(Pixel coordinate grounding data)
^^^^^^^^^^^^^^^^
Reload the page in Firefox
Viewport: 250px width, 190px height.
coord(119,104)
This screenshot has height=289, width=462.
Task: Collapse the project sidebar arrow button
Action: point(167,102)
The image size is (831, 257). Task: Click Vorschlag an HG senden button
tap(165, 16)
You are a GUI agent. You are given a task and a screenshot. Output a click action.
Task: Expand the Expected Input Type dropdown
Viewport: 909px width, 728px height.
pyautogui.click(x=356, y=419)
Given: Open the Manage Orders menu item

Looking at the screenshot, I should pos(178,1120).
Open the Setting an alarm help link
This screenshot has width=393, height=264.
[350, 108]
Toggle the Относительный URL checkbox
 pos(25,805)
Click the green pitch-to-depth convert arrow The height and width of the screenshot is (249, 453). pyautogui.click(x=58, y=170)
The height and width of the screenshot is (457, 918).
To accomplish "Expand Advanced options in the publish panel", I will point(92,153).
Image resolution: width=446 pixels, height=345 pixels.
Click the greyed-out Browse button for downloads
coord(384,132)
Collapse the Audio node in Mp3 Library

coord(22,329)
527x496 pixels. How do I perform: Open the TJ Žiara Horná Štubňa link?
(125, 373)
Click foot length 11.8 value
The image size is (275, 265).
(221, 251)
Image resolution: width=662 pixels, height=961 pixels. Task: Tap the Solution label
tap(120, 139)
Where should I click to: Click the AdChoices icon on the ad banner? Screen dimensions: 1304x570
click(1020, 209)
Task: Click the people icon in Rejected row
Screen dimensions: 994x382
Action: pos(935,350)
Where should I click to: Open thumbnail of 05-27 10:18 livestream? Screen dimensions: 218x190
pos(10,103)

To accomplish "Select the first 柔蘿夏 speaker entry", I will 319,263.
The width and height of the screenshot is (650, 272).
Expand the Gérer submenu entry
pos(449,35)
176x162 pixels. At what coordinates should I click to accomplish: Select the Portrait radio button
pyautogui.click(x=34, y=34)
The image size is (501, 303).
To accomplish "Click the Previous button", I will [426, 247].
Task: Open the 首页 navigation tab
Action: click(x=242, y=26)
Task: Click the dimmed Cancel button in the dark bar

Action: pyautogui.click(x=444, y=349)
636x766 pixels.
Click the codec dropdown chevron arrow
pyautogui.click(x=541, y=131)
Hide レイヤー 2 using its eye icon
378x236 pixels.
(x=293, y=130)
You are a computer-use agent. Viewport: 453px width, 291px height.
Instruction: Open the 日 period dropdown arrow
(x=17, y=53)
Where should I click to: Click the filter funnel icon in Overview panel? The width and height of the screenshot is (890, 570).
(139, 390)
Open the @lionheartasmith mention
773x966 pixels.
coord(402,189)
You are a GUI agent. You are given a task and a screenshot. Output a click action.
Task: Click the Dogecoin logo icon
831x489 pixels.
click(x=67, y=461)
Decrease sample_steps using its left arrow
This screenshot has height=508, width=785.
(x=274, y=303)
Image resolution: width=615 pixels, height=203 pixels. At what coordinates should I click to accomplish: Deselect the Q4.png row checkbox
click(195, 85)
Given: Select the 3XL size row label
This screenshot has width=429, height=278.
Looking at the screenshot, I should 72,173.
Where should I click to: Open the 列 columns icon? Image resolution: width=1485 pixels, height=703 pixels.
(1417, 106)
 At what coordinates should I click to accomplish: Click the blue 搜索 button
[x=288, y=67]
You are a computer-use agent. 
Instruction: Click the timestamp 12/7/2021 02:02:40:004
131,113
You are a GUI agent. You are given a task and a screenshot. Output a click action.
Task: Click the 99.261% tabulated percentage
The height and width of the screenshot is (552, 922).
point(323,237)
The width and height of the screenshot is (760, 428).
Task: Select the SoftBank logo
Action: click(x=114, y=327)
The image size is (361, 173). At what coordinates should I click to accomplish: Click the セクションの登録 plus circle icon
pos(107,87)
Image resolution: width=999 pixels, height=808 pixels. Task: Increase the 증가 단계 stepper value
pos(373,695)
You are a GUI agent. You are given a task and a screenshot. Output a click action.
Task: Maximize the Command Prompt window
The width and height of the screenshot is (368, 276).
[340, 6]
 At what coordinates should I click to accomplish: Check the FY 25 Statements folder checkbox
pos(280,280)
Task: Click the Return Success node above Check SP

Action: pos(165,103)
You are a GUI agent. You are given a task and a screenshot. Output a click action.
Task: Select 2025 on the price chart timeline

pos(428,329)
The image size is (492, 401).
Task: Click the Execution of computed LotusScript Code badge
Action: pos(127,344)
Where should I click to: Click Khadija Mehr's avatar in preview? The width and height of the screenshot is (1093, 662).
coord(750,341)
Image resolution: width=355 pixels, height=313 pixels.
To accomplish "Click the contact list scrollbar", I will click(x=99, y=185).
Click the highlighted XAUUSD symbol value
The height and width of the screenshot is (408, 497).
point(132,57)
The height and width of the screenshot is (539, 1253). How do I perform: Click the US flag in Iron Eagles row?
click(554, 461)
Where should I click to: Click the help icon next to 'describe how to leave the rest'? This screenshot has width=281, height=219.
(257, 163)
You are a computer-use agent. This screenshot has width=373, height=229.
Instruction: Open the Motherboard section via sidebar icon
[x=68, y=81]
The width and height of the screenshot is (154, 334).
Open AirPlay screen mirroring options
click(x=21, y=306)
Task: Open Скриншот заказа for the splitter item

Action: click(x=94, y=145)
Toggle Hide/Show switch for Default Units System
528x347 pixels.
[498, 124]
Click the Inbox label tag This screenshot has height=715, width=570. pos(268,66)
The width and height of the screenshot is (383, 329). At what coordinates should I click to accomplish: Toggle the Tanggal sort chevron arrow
^^^^^^^^^^^^^^^^
▸ Work instruction
A word-for-word copy of all the entries above is required.

▸ Exercise response
Reload the page in Firefox
Viewport: 250px width, 190px height.
coord(119,104)
This screenshot has height=289, width=462.
Task: Collapse the project sidebar arrow button
Action: point(167,102)
The image size is (831, 257). Task: Click Vorschlag an HG senden button
tap(165, 16)
You are a GUI agent. You are given a task and a screenshot. Output a click action.
Task: Expand the Expected Input Type dropdown
Viewport: 909px width, 728px height.
pyautogui.click(x=356, y=419)
Given: Open the Manage Orders menu item

Looking at the screenshot, I should pos(178,1120).
Open the Setting an alarm help link
This screenshot has width=393, height=264.
[350, 108]
Toggle the Относительный URL checkbox
 pos(25,805)
Click the green pitch-to-depth convert arrow The height and width of the screenshot is (249, 453). pyautogui.click(x=58, y=170)
The height and width of the screenshot is (457, 918).
To accomplish "Expand Advanced options in the publish panel", I will point(92,153).
Image resolution: width=446 pixels, height=345 pixels.
Click the greyed-out Browse button for downloads
coord(384,132)
Collapse the Audio node in Mp3 Library

coord(22,329)
527x496 pixels. How do I perform: Open the TJ Žiara Horná Štubňa link?
(125, 373)
Click foot length 11.8 value
The image size is (275, 265).
(221, 251)
Image resolution: width=662 pixels, height=961 pixels. Task: Tap the Solution label
tap(120, 139)
Where should I click to: Click the AdChoices icon on the ad banner? Screen dimensions: 1304x570
click(1020, 209)
Task: Click the people icon in Rejected row
Screen dimensions: 994x382
Action: pos(935,350)
Where should I click to: Open thumbnail of 05-27 10:18 livestream? Screen dimensions: 218x190
pos(10,103)

To accomplish "Select the first 柔蘿夏 speaker entry", I will 319,263.
The width and height of the screenshot is (650, 272).
Expand the Gérer submenu entry
pos(449,35)
176x162 pixels. At what coordinates should I click to accomplish: Select the Portrait radio button
pyautogui.click(x=34, y=34)
The image size is (501, 303).
To accomplish "Click the Previous button", I will [426, 247].
Task: Open the 首页 navigation tab
Action: click(x=242, y=26)
Task: Click the dimmed Cancel button in the dark bar

Action: pyautogui.click(x=444, y=349)
636x766 pixels.
Click the codec dropdown chevron arrow
pyautogui.click(x=541, y=131)
Hide レイヤー 2 using its eye icon
378x236 pixels.
(x=293, y=130)
You are a computer-use agent. Viewport: 453px width, 291px height.
Instruction: Open the 日 period dropdown arrow
(x=17, y=53)
Where should I click to: Click the filter funnel icon in Overview panel? The width and height of the screenshot is (890, 570).
(139, 390)
Open the @lionheartasmith mention
773x966 pixels.
coord(402,189)
You are a GUI agent. You are given a task and a screenshot. Output a click action.
Task: Click the Dogecoin logo icon
831x489 pixels.
click(x=67, y=461)
Decrease sample_steps using its left arrow
This screenshot has height=508, width=785.
(x=274, y=303)
Image resolution: width=615 pixels, height=203 pixels. At what coordinates should I click to accomplish: Deselect the Q4.png row checkbox
click(195, 85)
Given: Select the 3XL size row label
This screenshot has width=429, height=278.
Looking at the screenshot, I should 72,173.
Where should I click to: Open the 列 columns icon? Image resolution: width=1485 pixels, height=703 pixels.
(1417, 106)
 At what coordinates should I click to accomplish: Click the blue 搜索 button
[x=288, y=67]
You are a computer-use agent. 
Instruction: Click the timestamp 12/7/2021 02:02:40:004
131,113
You are a GUI agent. You are given a task and a screenshot. Output a click action.
Task: Click the 99.261% tabulated percentage
The height and width of the screenshot is (552, 922).
point(323,237)
The width and height of the screenshot is (760, 428).
Task: Select the SoftBank logo
Action: click(x=114, y=327)
The image size is (361, 173). At what coordinates should I click to accomplish: Click the セクションの登録 plus circle icon
pos(107,87)
Image resolution: width=999 pixels, height=808 pixels. Task: Increase the 증가 단계 stepper value
pos(373,695)
You are a GUI agent. You are given a task and a screenshot. Output a click action.
Task: Maximize the Command Prompt window
The width and height of the screenshot is (368, 276).
[340, 6]
 At what coordinates should I click to accomplish: Check the FY 25 Statements folder checkbox
pos(280,280)
Task: Click the Return Success node above Check SP

Action: pos(165,103)
You are a GUI agent. You are given a task and a screenshot. Output a click action.
Task: Select 2025 on the price chart timeline

pos(428,329)
The image size is (492, 401).
Task: Click the Execution of computed LotusScript Code badge
Action: pos(127,344)
Where should I click to: Click Khadija Mehr's avatar in preview? The width and height of the screenshot is (1093, 662).
coord(750,341)
Image resolution: width=355 pixels, height=313 pixels.
To accomplish "Click the contact list scrollbar", I will click(x=99, y=185).
Click the highlighted XAUUSD symbol value
The height and width of the screenshot is (408, 497).
point(132,57)
The height and width of the screenshot is (539, 1253). How do I perform: Click the US flag in Iron Eagles row?
click(554, 461)
Where should I click to: Click the help icon next to 'describe how to leave the rest'? This screenshot has width=281, height=219.
(257, 163)
You are a computer-use agent. This screenshot has width=373, height=229.
Instruction: Open the Motherboard section via sidebar icon
[x=68, y=81]
The width and height of the screenshot is (154, 334).
Open AirPlay screen mirroring options
click(x=21, y=306)
Task: Open Скриншот заказа for the splitter item

Action: click(x=94, y=145)
Toggle Hide/Show switch for Default Units System
528x347 pixels.
[498, 124]
Click the Inbox label tag This screenshot has height=715, width=570. pos(268,66)
The width and height of the screenshot is (383, 329). At what coordinates should I click to accomplish: Toggle the Tanggal sort chevron arrow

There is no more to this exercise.